I went for a walk in the woods on Sunday. Not an uncommon occurrence I grant you, but this was different. I was ALONE.
It was late when my husband decided to drive a 40 mile round trip to my Grandparents house for some bits of Plexiglas my Grandpa had saved for him, and later still by the time he realised that the children really were coming along for the ride and he could do nothing to stop them.
The mountains of things requiring my attention were there. The paperwork, the laundry, the supper, the sewing...all there waiting for me. And I was tired, so tired, from several broken nights with unsettled children with bugs.
So I decided to go for a walk. Actually I just decided to go to the woods, and accept the walking as a by product.
It was beautiful. More than beautiful. It had been a clear cold late Autumn day and it slowly turned into a misty still Autumn twilight.
I walked, and stopped, and listened. I saw how the holy berries looked as though someone had painted them in scarlet gloss, like the staging for a Christmas photo shoot, but not for my benefit. I saw how the mist rose above the meanderings of the river, giving the whole valley an eerie and otherworldly quality, but that was only my interpretation. And it occurred to me there, in the silence and stillness that I am unaccustomed to in my boy filled world, that I love the wood, but the wood cares not one little bit for my affections.
It just is.
If a tree falls in the forest it matters not whether there is any one there to hear it.
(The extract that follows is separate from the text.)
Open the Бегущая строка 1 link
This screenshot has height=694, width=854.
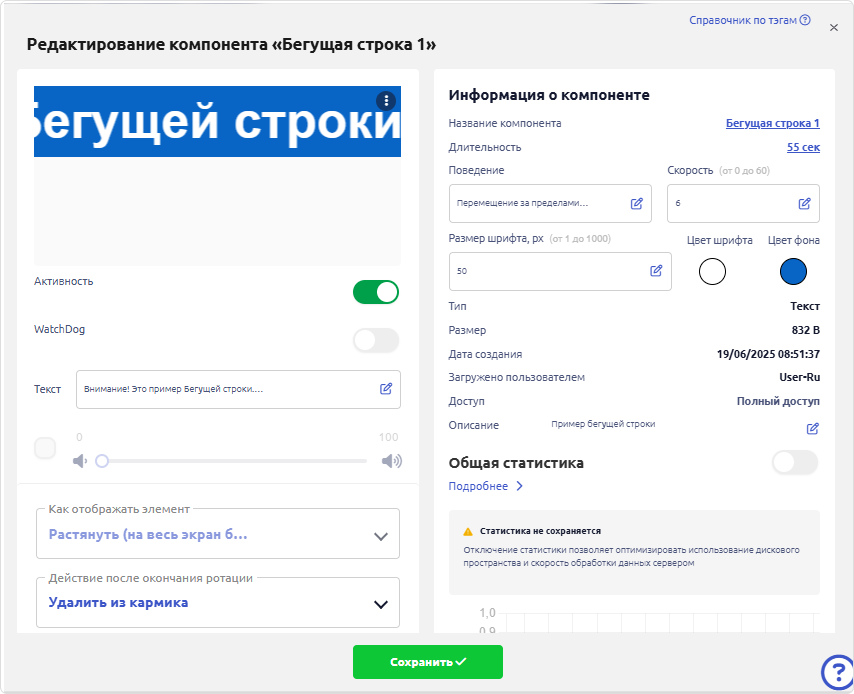point(771,121)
It's noises are not for us.
And small fish in big ponds and large fish in small ponds feel no more or less important and give no thought to the size of their pond and the relative dimensions of their own fish body.
They just are.
It is only us humans who attribute layer upon layer of meaning to everything, and it felt wonderful in the dusk and mist to just be, just for the briefest of moments, before heading back to meaning.